Nearly always when they started to receive funding. Many women's groups were collectives, ie without heirarchies. But to receive funding you had to get a legally recognise structure and for many that many going down the charity route.

At the time I worked for WA, (20-25 years ago) we were a collective (as was every other WA group in Scotland) and we were also a legally recognised charity, though tbh I can't recall whether each collective was individually registered or if "head office" Scottish Women's Aid was and the rest of us had some sort of subsidiarity. Refuge Workers were paid by the Council, Children and Young Persons Workers were paid by Children in Need at that time, I forget how we funded the Finance Worker.
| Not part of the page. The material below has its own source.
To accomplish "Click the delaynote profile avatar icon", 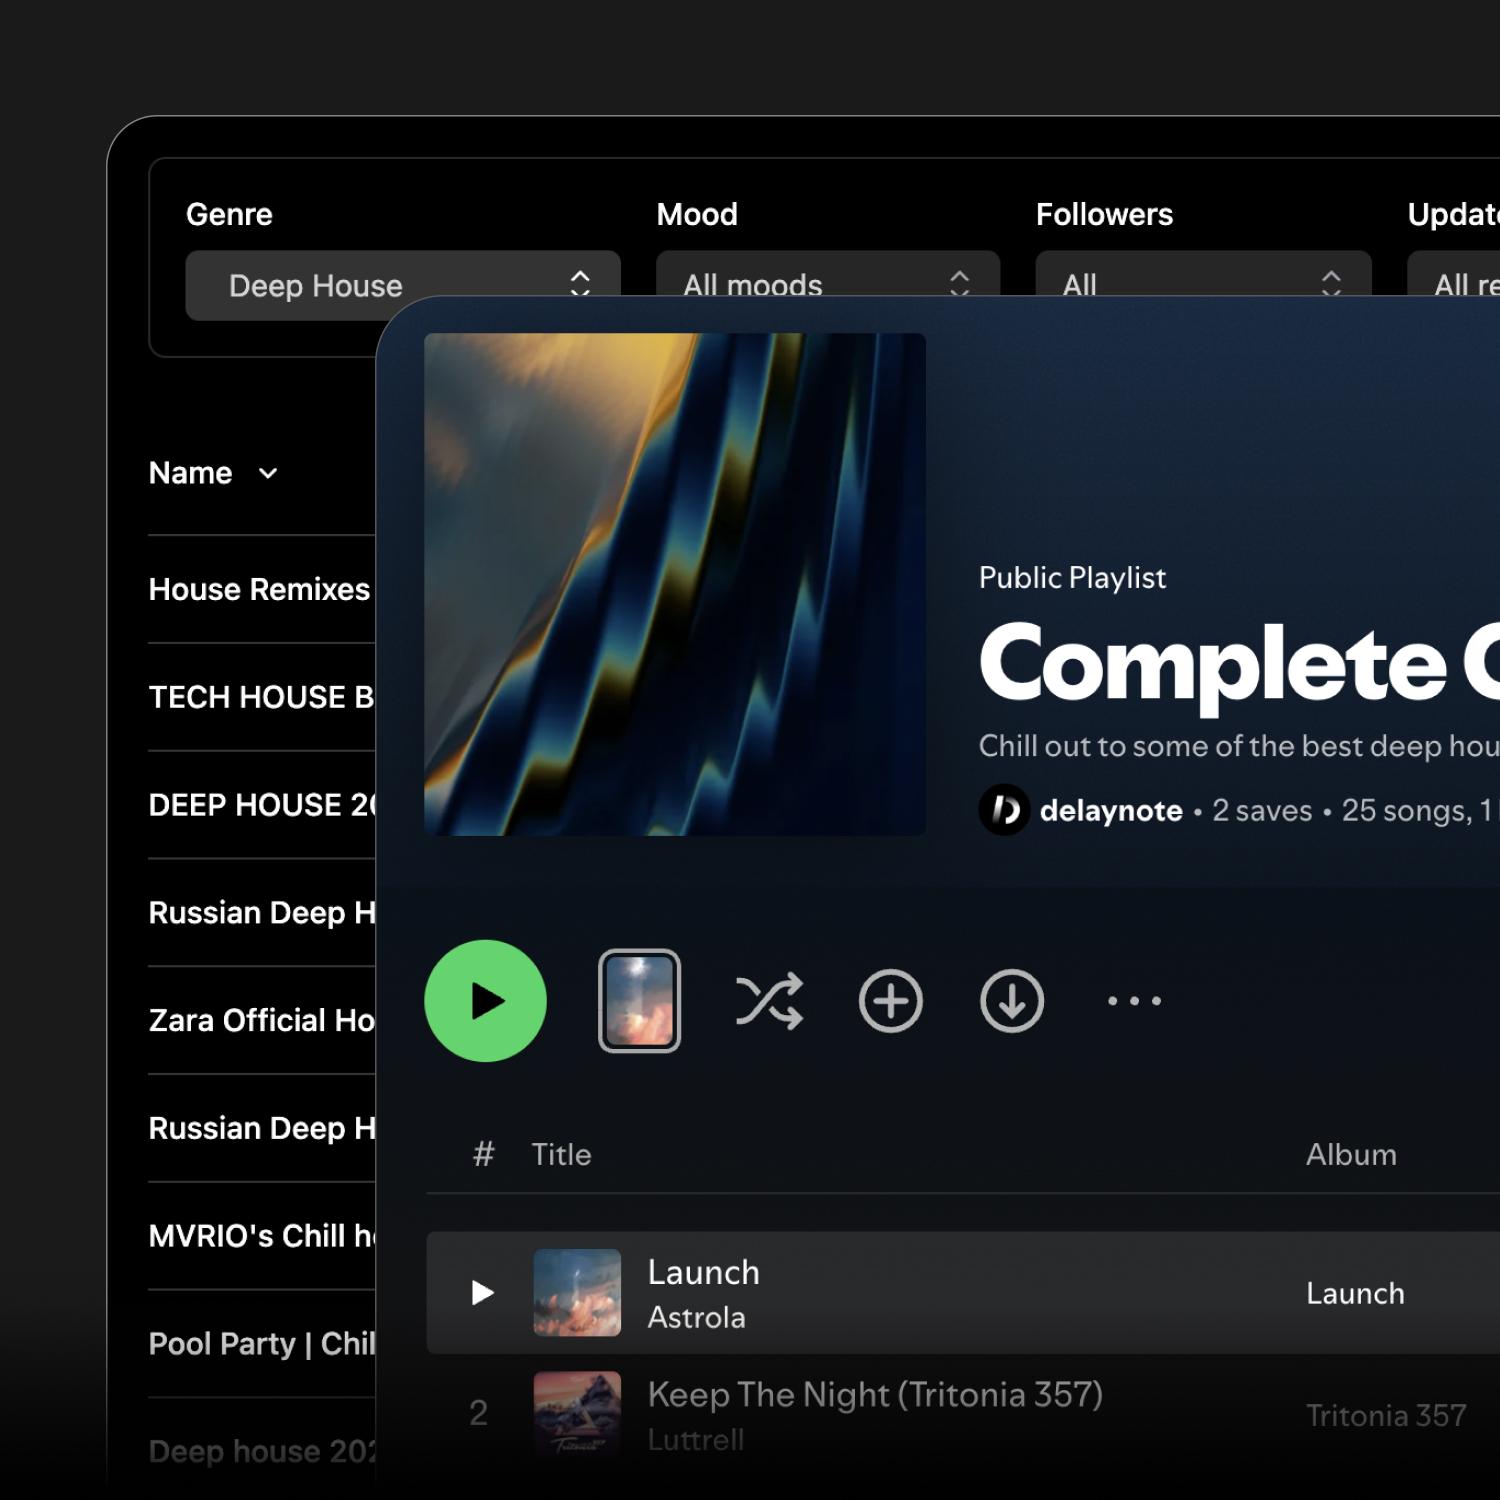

I think there was some sort of "overseeing" group but it was pretty much a rubberstamp operation as I recall (I could well be wrong...)
At that time, we definitely recruited with feminist analysis/principles at the fore and no job requirement or person specs for "qualifications", though I recall sitting on an interviewing panel where most of the actual candidates had degrees and "an understanding" of dv, rather than personal experience... maybe that was the start... hmm.

stumbledin · 04/02/2019 18:37

Just thought as I should add the link to the article by Julie Bindel that the tweet I posted is about.

www.thearticle.com/womens-aid-federation-is-vitally-important-it-cant-afford-to-forget-its-feminist-roots/

re how recruitment has changed, I see Solace is advertising for a new CEO and see the recruitment is via a commercial recruitment agency asking for a CV!!!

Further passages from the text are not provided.